1. A method of modifying the rheological properties of a fluid, comprising:
adding to the fluid at least one polymer that is the reaction product of at least one water soluble, allyic monomer and at least one structure inducing agent such that the polymer is adapted to increase the viscosity of the fluid and to impart non-Newtonian characteristic to the fluid.
2. The method of claim 1 wherein the fluid exhibits an n value of less than 1 upon addition of the polymer as determined by the equation τ=Kθn, wherein τ is shear stress, θ is and shear rate and K is a flow consistency index.
3. The method of claim 1 wherein the structure inducing agent is a polyunsaturated compound.
4. The method of claim 3 wherein the polyunsaturated compound is selected from the group consisting of polyunsaturated acrylic amides, polyunsaturated acrylic esters, alkenylsubstituted heterocyclics, tri and tetra-allylic quaternary ammonium or amine compounds, and aldehydes.
5. The method of claim 1 wherein at least 0.05 mole % of structure inducing agent is used in synthesizing the polymer.
6. The method of claim 1 wherein the allylic monomer is an allylic quaternary ammonium compound, an allylic amine compound or a salt thereof.
7. The method of claim 1 wherein the allylic monomer is a diallylic monomer.
8. The method of claim 7 wherein the diallylic monomer is a diallylic quaternary ammonium compound, a diallylic amine compound or a salt thereof.
9. The method of claim 8 wherein the diallylic monomer is a diallylic quaternary ammonium compound.
10. The method of claim 9 wherein the diallylic monomer is a diallylic quaternary ammonium halide, a diallylic quaternary ammonium nitrate, a diallylic quaternary ammonium phosphate, a diallylic quaternary ammonium nitrite, a diallylic quaternary ammonium carbonate, a diallylic quaternary ammonium bicarbonate, a diallylic quaternary ammonium sulfate, a diallylic quaternary ammonium sulfite, a diallylic quaternary ammonium borate, or a diallylic quaternary ammonium carboxylate
11. The method of claim 10 wherein the diallylic monomer is a diallylic quaternary ammonium halide.
12. The method of claim 1 wherein the allylic compound is diallyldimethyl ammonium chloride, allyltrimethyl ammonium chloride, allylamine, a salt of allylamine, diallylamine or a salt of diallylamine.
13. The method of claim 1 wherein the polymer is the reaction product of at least one water soluble allylic monomer and at least one comonomer suitable to undergo radical polymerization.
14. The method of claim 13 the allylic monomer is present in at least 5 mole %.

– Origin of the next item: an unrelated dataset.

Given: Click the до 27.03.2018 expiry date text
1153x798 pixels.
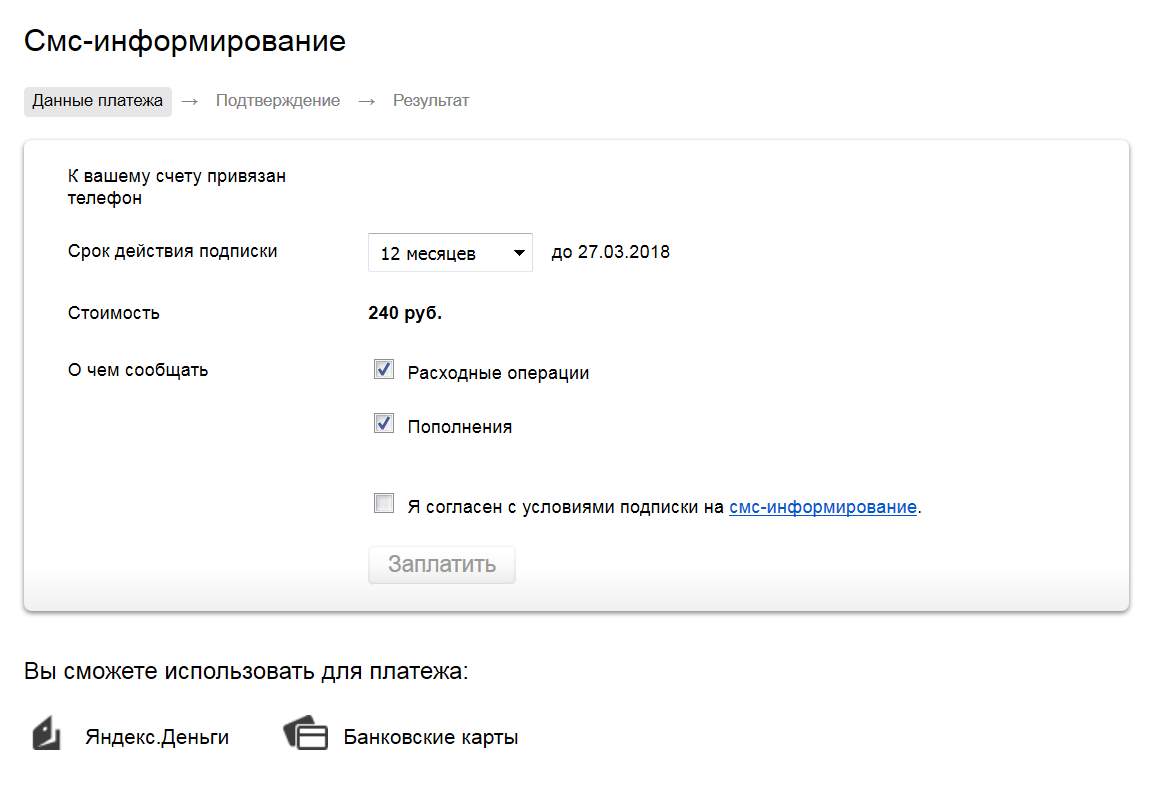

15. The method of claim 13 wherein the at least one comonomer is an amine including at least one unsaturated group.
16. The method of claim 13 wherein the comonomer is at least one of an acrylic amide, a quaternary acrylic ester, a methacrylic ester, n-vinylpyrolidone, vinyl alcohol, a vinyl benzyl quaternary compound, a substituted vinyl benzyl quaternary compound, styrene, substituted styrene, a N-vinylformamide, or vinylamine.
17. The method of claim 1 wherein the fluid is a field fluid for use in hydrocarbon recovery.
18. The method of claim 17 wherein the fluid is acidic.
19. The method of claim 18 wherein the fluid has a pH of less than 1.
20. The method of claim 18 wherein the fluid comprises at least one of HCl or HF.
21. The method of claim 18 wherein the fluid comprises approximately 1 to 33 Wt % of an acid comprising at least one of HCl or HF.
22. The method of claim 3 wherein the fluid has a salinity of greater than 1000 mg/l ionized salts.
23. The method of claim 3 wherein the fluid has a salinity of at least 50,000 mg/l ionized salt.
24. The method of claim 3 wherein the fluid has a salinity of at least 100,000 mg/l ionized salt.
25. The method of claim 3 wherein the fluid has a salinity of at least 200,000 mg/l ionized salt.
26. A method of modifying the rheological properties of a hydrocarbon recovery fluid, comprising: adding to the fluid at least one polymer that is the reaction product of at least one water soluble, allyic monomer and at least one structure inducing agent such that the polymer is adapted to increase the viscosity of the fluid and to impart non-Newtonian characteristic to the fluid.
27. The method of claim 26 wherein the fluid is acidic.
28. The method of claim 27 wherein the fluid has a pH of less than 1.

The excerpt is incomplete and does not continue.